═══ DATA EXTRACTS ═══
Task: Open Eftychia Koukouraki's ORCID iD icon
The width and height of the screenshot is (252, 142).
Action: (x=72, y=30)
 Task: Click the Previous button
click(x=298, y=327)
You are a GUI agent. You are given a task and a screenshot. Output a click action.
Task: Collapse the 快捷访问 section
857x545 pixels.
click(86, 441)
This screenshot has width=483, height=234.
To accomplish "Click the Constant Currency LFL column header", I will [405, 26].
═══
═══ DATA EXTRACTS ═══
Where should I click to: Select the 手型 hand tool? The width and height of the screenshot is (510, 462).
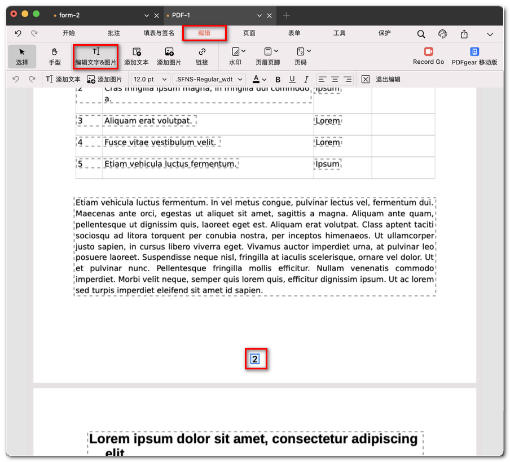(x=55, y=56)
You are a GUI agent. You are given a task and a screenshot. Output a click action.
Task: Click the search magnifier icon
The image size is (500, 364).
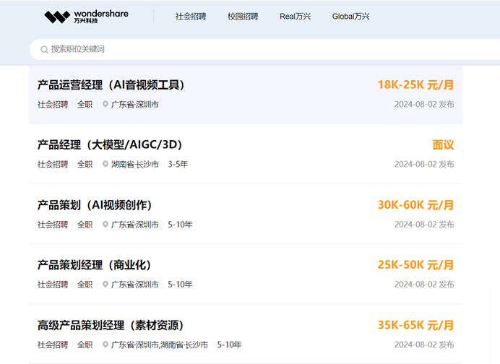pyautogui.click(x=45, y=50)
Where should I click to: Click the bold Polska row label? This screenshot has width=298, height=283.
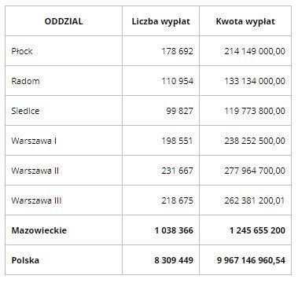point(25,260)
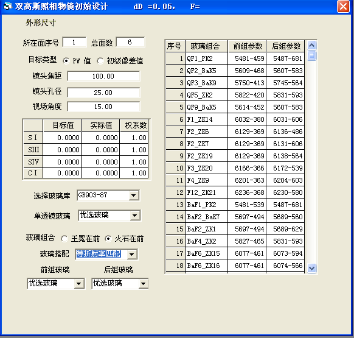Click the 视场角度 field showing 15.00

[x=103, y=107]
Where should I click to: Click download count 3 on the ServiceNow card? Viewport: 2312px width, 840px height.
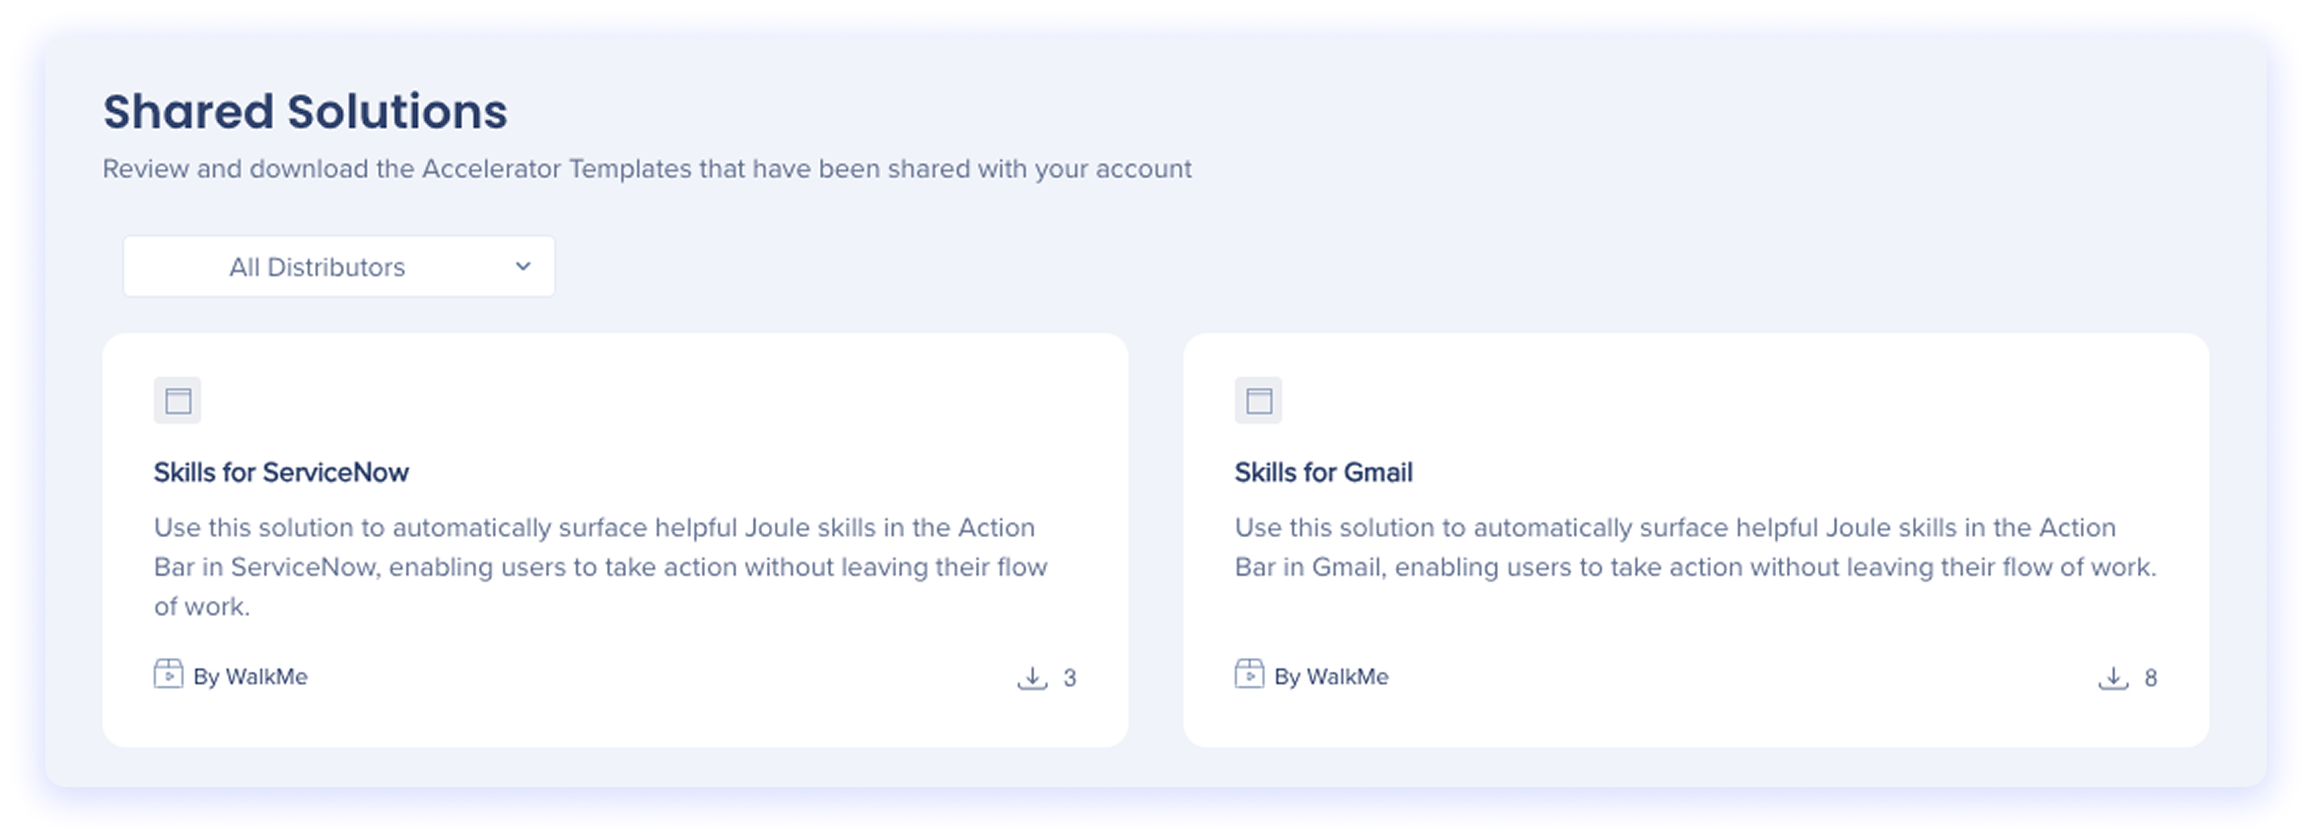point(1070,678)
═══
═══ DATA EXTRACTS ═══
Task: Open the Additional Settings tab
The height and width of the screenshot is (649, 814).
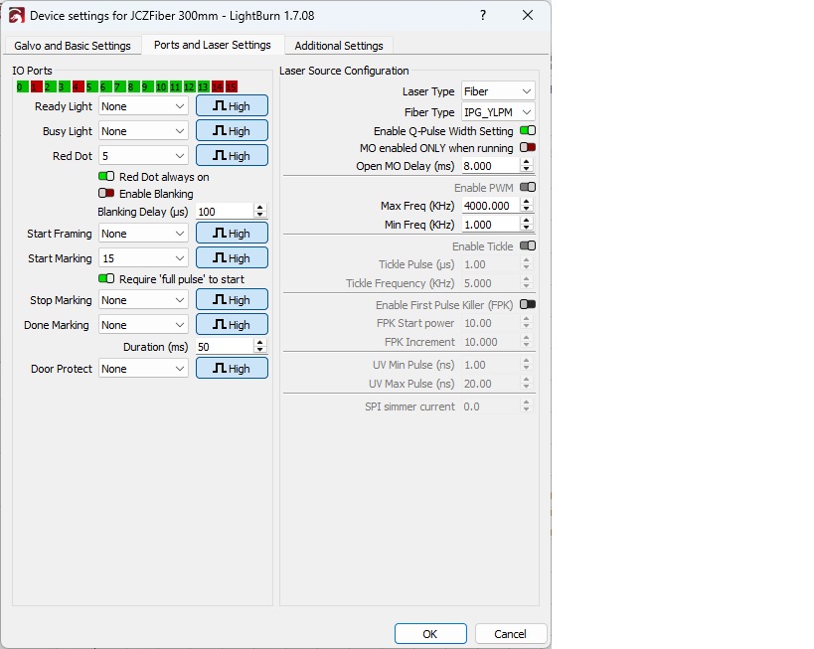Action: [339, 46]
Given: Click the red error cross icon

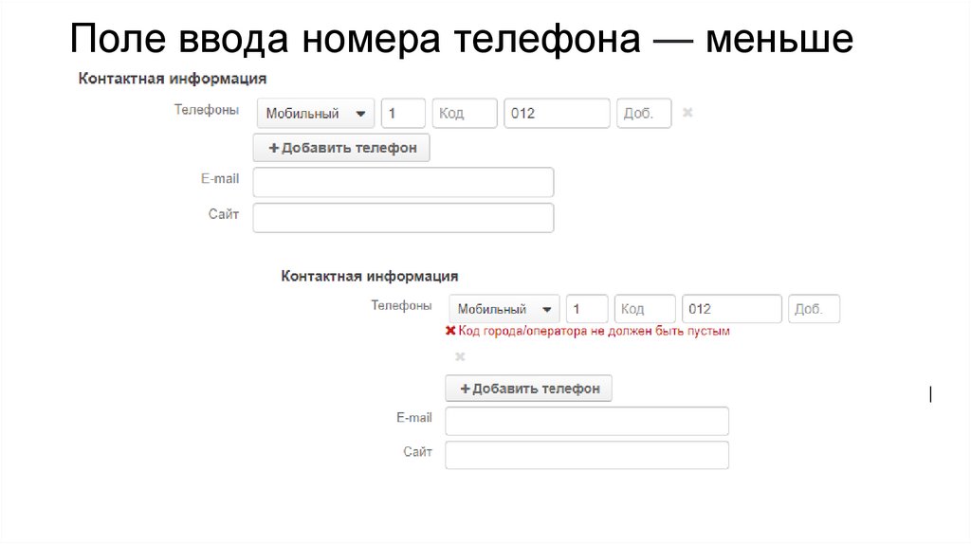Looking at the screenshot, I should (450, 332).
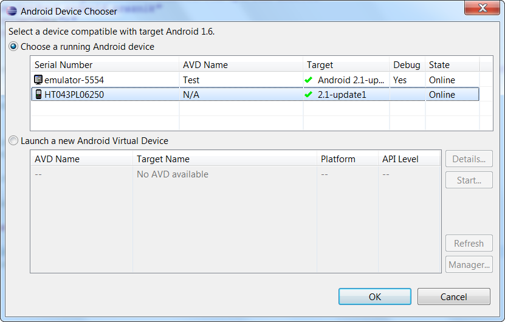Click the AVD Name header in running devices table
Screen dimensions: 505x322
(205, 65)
═══
Search the records for the word "Open" and return every line that holds it.

**RESULT**
Task: Open Eftychia Koukouraki's ORCID iD icon
Task: Open the Additional Settings tab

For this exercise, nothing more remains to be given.